[PROBLEM DETAILS] Copy the whole listing below exactly.

___ DATA TO EXAMINE

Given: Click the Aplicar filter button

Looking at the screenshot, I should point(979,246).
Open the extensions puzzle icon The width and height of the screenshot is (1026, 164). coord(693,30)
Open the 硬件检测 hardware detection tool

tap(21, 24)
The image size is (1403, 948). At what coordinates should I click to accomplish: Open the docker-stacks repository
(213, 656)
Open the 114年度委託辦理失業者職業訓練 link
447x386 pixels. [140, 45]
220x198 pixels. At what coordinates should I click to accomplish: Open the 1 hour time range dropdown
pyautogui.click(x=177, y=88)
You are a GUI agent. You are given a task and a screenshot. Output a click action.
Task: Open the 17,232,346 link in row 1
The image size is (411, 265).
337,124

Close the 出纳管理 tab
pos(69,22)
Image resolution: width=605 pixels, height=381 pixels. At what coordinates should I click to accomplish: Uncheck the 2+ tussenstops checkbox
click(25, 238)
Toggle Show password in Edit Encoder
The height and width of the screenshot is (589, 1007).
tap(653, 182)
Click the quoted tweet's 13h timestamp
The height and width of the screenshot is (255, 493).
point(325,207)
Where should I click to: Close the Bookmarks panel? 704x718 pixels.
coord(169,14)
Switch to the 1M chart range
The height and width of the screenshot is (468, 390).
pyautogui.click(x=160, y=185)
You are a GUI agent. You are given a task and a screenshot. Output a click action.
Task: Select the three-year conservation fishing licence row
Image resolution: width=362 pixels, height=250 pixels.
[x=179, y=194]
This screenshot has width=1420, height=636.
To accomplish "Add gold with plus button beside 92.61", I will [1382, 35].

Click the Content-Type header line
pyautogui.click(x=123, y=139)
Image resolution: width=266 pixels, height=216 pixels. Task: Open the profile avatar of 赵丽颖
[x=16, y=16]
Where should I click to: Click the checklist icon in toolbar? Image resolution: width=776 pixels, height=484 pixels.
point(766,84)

______

[EXERCISE RESPONSE]
Given: Click the Aplicar filter button

Looking at the screenshot, I should point(979,246).
Open the extensions puzzle icon The width and height of the screenshot is (1026, 164). coord(693,30)
Open the 硬件检测 hardware detection tool

tap(21, 24)
The image size is (1403, 948). At what coordinates should I click to accomplish: Open the docker-stacks repository
(213, 656)
Open the 114年度委託辦理失業者職業訓練 link
447x386 pixels. [140, 45]
220x198 pixels. At what coordinates should I click to accomplish: Open the 1 hour time range dropdown
pyautogui.click(x=177, y=88)
You are a GUI agent. You are given a task and a screenshot. Output a click action.
Task: Open the 17,232,346 link in row 1
The image size is (411, 265).
337,124

Close the 出纳管理 tab
pos(69,22)
Image resolution: width=605 pixels, height=381 pixels. At what coordinates should I click to accomplish: Uncheck the 2+ tussenstops checkbox
click(25, 238)
Toggle Show password in Edit Encoder
The height and width of the screenshot is (589, 1007).
tap(653, 182)
Click the quoted tweet's 13h timestamp
The height and width of the screenshot is (255, 493).
point(325,207)
Where should I click to: Close the Bookmarks panel? 704x718 pixels.
coord(169,14)
Switch to the 1M chart range
The height and width of the screenshot is (468, 390).
pyautogui.click(x=160, y=185)
You are a GUI agent. You are given a task and a screenshot. Output a click action.
Task: Select the three-year conservation fishing licence row
Image resolution: width=362 pixels, height=250 pixels.
[x=179, y=194]
This screenshot has width=1420, height=636.
To accomplish "Add gold with plus button beside 92.61", I will [1382, 35].

Click the Content-Type header line
pyautogui.click(x=123, y=139)
Image resolution: width=266 pixels, height=216 pixels. Task: Open the profile avatar of 赵丽颖
[x=16, y=16]
Where should I click to: Click the checklist icon in toolbar? Image resolution: width=776 pixels, height=484 pixels.
point(766,84)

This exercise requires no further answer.